__Action item__.
Search the data for the word "gallery" and copy out every line that has it.

Collected data entries

● ● ● ●

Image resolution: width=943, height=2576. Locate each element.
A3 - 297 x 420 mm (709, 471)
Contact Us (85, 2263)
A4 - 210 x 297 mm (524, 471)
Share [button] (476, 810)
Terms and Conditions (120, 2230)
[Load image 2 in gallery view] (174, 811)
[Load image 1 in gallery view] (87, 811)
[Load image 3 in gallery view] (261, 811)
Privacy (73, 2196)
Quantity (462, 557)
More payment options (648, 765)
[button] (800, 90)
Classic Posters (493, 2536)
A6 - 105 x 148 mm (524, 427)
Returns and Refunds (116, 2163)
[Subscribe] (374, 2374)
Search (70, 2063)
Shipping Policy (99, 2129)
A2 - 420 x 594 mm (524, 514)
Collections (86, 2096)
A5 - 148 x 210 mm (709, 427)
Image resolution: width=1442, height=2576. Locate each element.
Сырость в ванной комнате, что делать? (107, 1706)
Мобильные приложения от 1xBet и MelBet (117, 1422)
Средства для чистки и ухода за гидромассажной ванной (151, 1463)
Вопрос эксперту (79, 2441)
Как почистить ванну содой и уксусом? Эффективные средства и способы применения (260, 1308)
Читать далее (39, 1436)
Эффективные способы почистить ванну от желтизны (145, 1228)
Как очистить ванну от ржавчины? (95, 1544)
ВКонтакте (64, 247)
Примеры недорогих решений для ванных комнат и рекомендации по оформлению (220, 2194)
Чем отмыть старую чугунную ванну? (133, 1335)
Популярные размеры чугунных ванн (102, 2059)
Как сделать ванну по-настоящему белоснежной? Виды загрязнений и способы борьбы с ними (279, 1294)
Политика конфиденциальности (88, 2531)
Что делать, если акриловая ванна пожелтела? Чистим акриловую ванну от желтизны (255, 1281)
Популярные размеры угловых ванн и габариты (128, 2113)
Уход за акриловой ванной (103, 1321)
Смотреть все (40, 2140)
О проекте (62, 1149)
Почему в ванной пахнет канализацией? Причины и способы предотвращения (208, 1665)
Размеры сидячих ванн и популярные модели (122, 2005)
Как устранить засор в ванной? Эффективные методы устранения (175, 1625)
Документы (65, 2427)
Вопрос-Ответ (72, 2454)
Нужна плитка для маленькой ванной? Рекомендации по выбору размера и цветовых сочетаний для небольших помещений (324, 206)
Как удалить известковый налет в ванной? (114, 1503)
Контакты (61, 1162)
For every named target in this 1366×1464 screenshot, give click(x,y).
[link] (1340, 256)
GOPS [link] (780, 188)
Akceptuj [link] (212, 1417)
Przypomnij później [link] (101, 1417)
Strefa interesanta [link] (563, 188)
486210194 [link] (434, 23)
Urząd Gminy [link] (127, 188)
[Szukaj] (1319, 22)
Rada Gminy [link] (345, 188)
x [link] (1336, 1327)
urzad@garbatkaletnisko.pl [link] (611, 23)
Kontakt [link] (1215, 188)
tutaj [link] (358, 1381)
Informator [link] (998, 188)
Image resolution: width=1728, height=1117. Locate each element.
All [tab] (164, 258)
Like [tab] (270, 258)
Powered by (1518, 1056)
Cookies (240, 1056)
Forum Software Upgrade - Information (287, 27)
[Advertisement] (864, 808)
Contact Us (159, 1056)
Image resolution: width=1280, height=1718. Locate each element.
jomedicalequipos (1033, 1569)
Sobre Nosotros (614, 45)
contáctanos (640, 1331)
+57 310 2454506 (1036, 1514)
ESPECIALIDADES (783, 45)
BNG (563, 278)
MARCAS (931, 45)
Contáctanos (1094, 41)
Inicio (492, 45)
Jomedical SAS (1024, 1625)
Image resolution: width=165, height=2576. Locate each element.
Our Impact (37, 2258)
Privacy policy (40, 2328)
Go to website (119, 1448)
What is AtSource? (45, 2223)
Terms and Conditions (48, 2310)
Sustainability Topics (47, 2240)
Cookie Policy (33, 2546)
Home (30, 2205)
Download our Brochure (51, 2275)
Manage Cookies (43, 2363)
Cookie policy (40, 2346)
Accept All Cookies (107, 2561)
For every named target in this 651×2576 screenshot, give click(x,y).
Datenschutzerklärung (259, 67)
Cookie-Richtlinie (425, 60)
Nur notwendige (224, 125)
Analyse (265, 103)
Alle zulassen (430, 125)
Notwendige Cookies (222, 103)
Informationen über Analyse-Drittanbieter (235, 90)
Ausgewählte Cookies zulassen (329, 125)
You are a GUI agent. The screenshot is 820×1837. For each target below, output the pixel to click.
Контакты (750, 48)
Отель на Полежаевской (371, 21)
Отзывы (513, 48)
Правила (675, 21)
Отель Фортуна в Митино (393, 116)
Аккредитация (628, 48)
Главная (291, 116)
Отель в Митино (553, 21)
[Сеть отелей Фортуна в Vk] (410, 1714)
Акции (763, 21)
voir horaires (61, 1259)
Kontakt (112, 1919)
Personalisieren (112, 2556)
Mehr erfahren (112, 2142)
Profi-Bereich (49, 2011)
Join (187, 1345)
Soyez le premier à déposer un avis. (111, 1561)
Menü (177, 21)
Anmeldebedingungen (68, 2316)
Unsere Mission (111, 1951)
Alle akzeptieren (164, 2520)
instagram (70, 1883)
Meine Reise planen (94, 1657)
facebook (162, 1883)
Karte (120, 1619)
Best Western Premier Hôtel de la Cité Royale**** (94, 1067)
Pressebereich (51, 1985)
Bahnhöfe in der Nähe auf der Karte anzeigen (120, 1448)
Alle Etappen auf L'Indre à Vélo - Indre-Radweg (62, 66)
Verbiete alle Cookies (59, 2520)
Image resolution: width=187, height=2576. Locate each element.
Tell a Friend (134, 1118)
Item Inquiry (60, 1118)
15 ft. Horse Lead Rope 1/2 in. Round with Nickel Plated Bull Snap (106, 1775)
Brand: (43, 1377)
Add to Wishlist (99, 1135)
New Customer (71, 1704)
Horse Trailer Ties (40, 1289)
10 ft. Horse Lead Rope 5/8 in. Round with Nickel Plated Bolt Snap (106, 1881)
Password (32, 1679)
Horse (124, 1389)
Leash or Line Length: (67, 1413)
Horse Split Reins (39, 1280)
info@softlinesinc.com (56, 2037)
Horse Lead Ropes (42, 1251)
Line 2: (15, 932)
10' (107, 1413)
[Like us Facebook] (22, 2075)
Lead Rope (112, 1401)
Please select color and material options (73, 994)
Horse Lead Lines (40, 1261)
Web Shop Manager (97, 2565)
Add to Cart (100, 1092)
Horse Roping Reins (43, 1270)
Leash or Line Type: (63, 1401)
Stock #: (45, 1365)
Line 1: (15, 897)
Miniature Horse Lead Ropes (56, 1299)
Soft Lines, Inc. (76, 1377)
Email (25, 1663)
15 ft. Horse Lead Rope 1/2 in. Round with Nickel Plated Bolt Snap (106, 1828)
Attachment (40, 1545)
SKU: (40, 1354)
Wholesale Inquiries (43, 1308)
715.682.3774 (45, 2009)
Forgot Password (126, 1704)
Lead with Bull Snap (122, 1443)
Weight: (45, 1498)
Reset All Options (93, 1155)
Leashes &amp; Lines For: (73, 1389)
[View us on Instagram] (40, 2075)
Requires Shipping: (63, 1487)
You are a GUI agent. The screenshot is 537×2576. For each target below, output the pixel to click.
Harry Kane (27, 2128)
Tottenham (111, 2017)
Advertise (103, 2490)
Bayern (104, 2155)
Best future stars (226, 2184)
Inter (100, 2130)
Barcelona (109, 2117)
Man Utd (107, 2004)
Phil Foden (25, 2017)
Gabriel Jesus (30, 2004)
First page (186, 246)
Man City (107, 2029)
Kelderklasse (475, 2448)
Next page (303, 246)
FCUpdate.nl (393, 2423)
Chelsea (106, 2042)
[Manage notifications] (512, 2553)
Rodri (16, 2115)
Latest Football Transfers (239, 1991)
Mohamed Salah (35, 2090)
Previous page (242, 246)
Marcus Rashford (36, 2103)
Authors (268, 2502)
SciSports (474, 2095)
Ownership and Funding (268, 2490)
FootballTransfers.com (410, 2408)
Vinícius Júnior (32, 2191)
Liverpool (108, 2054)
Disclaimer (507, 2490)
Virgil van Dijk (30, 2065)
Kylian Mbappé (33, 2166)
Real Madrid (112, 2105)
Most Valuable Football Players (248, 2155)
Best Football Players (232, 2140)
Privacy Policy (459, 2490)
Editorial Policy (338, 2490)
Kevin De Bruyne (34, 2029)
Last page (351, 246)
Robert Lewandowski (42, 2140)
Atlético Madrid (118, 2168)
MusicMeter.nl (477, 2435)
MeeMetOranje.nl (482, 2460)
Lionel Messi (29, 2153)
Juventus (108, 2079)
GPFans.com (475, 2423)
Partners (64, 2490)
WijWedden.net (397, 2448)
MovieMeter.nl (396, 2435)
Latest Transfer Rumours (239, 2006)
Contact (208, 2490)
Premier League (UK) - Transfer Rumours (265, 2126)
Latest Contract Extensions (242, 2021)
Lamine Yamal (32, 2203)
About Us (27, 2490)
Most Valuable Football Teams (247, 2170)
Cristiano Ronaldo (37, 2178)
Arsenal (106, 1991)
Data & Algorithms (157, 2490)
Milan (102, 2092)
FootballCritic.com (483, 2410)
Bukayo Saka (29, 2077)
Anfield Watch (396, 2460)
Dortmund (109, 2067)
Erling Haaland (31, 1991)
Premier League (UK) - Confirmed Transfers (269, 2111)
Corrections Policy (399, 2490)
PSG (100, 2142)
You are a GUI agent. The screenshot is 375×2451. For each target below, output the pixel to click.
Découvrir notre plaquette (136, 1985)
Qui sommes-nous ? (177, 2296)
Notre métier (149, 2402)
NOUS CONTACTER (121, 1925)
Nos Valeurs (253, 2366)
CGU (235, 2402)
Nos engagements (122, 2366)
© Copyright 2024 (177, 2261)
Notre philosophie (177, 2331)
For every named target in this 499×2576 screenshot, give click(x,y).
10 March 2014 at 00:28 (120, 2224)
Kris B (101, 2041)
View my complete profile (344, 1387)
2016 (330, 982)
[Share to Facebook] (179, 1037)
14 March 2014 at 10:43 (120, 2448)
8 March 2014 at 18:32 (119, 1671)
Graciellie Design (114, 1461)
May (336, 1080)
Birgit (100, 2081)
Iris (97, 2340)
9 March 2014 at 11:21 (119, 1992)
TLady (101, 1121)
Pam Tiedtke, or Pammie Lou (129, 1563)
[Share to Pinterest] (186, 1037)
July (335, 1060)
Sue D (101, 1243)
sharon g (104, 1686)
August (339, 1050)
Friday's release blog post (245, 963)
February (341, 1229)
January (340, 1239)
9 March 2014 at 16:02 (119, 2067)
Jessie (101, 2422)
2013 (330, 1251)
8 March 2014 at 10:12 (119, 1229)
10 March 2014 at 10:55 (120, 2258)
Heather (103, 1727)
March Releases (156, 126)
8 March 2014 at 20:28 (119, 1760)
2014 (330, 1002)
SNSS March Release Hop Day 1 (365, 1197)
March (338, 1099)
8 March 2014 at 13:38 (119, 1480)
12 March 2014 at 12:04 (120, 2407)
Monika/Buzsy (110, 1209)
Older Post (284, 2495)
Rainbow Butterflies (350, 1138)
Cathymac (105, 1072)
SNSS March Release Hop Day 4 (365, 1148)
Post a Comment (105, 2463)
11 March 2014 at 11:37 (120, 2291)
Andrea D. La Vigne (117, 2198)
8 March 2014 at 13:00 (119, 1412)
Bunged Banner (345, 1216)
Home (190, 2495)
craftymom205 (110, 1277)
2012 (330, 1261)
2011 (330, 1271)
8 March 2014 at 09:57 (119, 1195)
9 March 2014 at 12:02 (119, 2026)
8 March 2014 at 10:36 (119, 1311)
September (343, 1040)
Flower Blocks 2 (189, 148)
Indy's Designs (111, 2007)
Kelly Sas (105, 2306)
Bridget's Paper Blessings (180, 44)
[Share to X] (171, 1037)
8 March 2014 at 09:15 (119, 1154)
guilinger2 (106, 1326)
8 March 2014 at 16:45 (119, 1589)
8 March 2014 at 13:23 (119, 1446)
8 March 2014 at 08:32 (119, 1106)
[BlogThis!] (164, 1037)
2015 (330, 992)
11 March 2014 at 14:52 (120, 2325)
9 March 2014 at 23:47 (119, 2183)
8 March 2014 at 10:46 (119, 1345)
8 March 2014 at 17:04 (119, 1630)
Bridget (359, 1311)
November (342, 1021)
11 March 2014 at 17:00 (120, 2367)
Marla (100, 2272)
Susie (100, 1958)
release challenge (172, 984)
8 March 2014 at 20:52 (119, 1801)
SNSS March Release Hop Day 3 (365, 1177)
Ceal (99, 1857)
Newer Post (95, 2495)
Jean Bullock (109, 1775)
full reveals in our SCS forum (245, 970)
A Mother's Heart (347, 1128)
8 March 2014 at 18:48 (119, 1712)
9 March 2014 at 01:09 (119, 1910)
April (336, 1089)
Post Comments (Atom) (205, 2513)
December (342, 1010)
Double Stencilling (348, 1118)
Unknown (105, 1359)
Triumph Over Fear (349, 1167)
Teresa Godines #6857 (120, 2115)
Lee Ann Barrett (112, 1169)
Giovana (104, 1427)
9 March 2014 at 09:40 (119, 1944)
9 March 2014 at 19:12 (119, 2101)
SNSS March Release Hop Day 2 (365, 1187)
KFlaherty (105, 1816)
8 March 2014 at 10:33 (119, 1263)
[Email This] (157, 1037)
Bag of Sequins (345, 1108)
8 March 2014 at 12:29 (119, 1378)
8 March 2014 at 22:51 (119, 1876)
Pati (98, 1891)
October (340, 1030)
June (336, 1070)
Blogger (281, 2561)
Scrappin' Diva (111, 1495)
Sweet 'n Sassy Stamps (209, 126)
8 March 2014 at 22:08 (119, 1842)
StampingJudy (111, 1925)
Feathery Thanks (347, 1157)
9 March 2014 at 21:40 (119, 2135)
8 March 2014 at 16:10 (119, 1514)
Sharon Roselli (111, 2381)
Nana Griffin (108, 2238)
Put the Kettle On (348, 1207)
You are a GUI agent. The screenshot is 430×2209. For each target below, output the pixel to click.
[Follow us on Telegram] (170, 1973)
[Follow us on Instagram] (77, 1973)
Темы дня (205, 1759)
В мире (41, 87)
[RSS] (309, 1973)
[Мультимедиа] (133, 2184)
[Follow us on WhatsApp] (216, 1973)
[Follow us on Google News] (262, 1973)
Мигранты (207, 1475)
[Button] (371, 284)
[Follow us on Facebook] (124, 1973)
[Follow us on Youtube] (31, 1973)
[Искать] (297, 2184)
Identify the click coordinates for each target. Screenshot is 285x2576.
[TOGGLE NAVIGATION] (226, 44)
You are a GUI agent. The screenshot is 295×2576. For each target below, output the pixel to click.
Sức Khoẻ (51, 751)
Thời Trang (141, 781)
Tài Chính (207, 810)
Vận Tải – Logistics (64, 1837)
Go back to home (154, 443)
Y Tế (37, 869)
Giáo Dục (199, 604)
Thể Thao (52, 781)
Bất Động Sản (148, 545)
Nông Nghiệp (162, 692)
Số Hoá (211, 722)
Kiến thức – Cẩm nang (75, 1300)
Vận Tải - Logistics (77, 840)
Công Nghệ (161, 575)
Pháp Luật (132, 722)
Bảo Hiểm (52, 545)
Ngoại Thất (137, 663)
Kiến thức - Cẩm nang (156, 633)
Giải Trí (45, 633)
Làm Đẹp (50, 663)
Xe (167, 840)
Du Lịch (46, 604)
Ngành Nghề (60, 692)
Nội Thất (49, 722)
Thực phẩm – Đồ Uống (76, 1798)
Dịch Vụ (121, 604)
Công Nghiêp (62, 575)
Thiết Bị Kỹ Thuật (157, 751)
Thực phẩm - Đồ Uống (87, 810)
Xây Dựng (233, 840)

● ● ● ●

__Answer box__.
[Load image 2 in gallery view] (174, 811)
[Load image 1 in gallery view] (87, 811)
[Load image 3 in gallery view] (261, 811)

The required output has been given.